PAGE TEXT ::
Recently I read an article about grey cards and how they were not useful in photography. The more I read into that article, the more I was thinking I needed to set that straight. More or less. If grey cards were “invented” and used for a long time, then they should have some merit, right?
So here’s the idea of that article. Using a grey card can destroy the mood you felt when taking the picture, don’t use a grey card. And don’t ever use AWB or Auto White Balance on your camera. While I can agree with the idea, tossing out the grey cards from your camera bag seems too radical to me.
When you are shooting in an indoor environment, usually the light is adapted to the needs of the event. Bright light, usually mercury pressure lamps are used to get enough light on a scene or subjects. Sometimes… not so much.
Take a look at these pics from an orchid show in Winnipeg.
The top picture is the unprocessed version of the bottom pic. Our eyes are taking this in and decide that the colours are perfect, as are the flowers. Right? Not so much. Adding a shot of a grey card allows us to quickly adjust the white balance of the shot. In these cases, like a flower exhibition, it seems obvious to me to use that card. Even more so after the lights were turned off (it was early morning at first) to make way for natural sunlight coming through the glass roof. Another shot with a grey card made it possible to balance all pictures in the same way.
Other parts of the exhibition were lit with halogen lights. Now halogen lights are bright and white, right? Nope, Wrong again. They are incandescent, bright and… orangey. The grey card again provided a good reference for colour adjustment. The card doesn’t have to be “in the shot” or in focus.
Just to have that grey blob in your shot is good enough. Also it’s enough to have one shot for all the pictures shot in the same conditions. No need to take a grey card together with each shot.
Other venues have fairly good lighting, like this wrestling tournament. However, taking that grey card just got the edge off the still present mercury pressure lights and the picture on the right just looks a little better to me. Indoor sports are notable for bad lighting. I always use a grey card as a starting point for my shots. After that, I can adjust in Lightroom or Photoshop and get as close as I can to the shots I want to show. The grey card is not the boss of my white balance. I am…
Does it make all shots perfect, always? No, again, sometimes taking a shot in certain “out of balance” conditions is the way you really want to have that picture. Imagine a nice sunset with everything bathing in that golden light. Use a grey card on that and the picture becomes sterile. The Blue hour? Well, if that is what you are after, the grey card is not going to help you. However, I do take a shot of it sometimes, just to see how far “off” it will take me.
So back to that article I read. It told me to throw out my grey card. You have guessed, I will not do so. It gives a good start on how picture should clinically look. After that it’s a matter of taste and mood.
And that is exactly why we call ourselves photographers, not photocopiers. Right?

RECORDS PROVIDED ::
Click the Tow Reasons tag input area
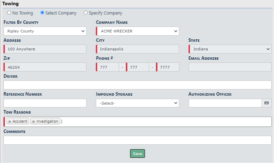The width and height of the screenshot is (274, 163). pos(166,122)
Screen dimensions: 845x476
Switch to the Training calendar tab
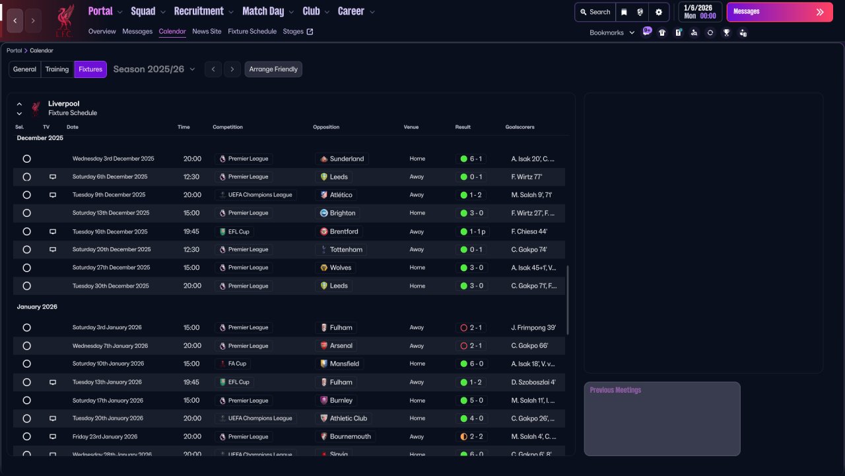(x=57, y=69)
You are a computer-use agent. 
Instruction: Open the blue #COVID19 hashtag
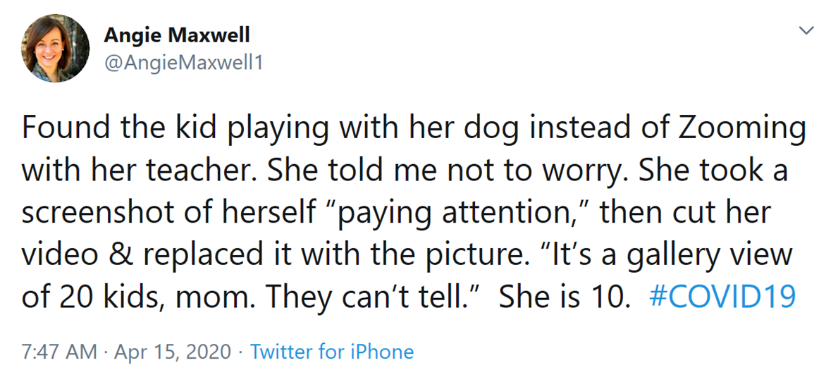tap(722, 297)
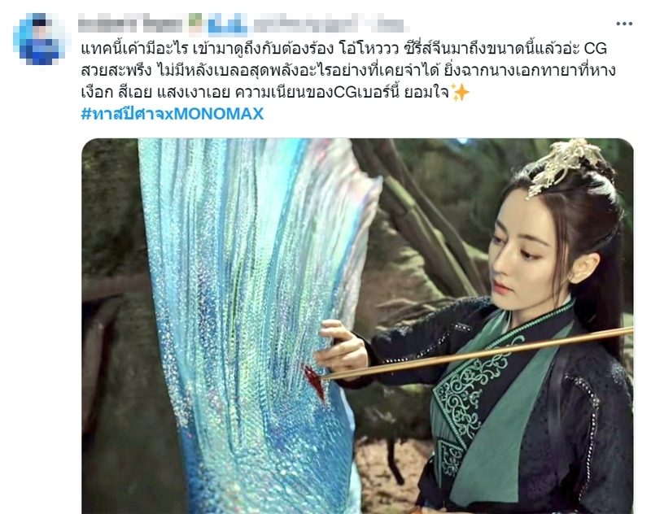Click the sparkles emoji after ยอมใจ
This screenshot has width=651, height=514.
click(460, 92)
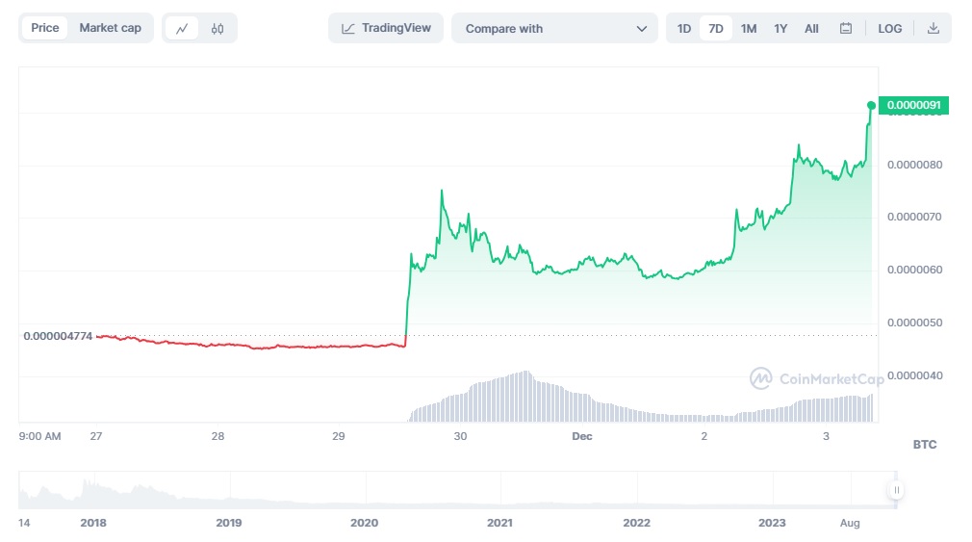Open the calendar date range picker
Screen dimensions: 972x542
[x=846, y=29]
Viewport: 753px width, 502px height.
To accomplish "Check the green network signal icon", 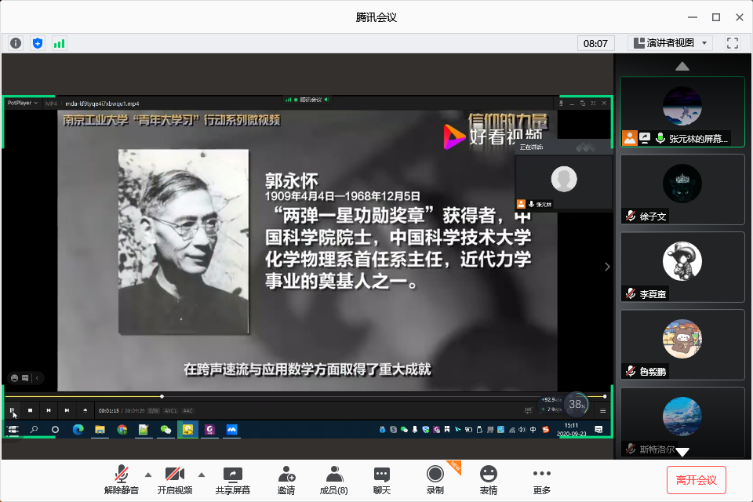I will [x=60, y=43].
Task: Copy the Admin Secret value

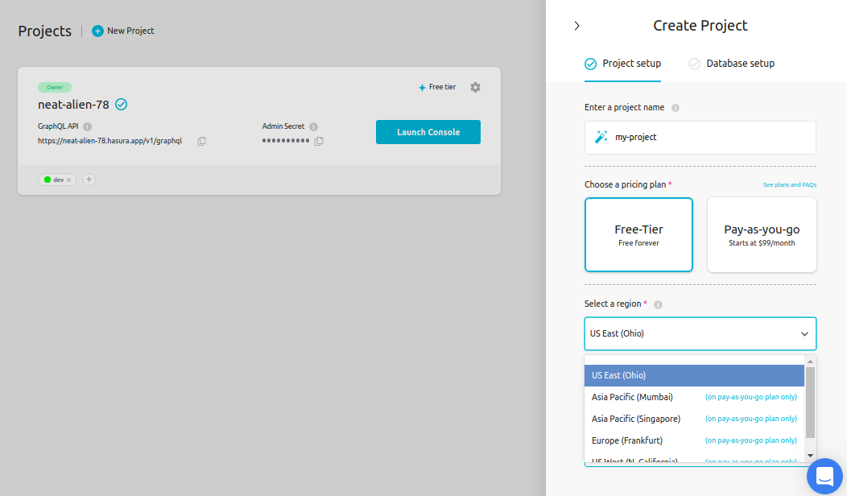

ACTIVITIES ::
• a. In the grey card text, in which city was the orchid show held?
• b. Return the part of the grey card text between "Just to have" and "with each shot.", inclusive, copied word for word.

ANSWER LIST ::
• a. Winnipeg

• b.
Just to have that grey blob in your shot is good enough. Also it’s enough to have one shot for all the pictures shot in the same conditions. No need to take a grey card together with each shot.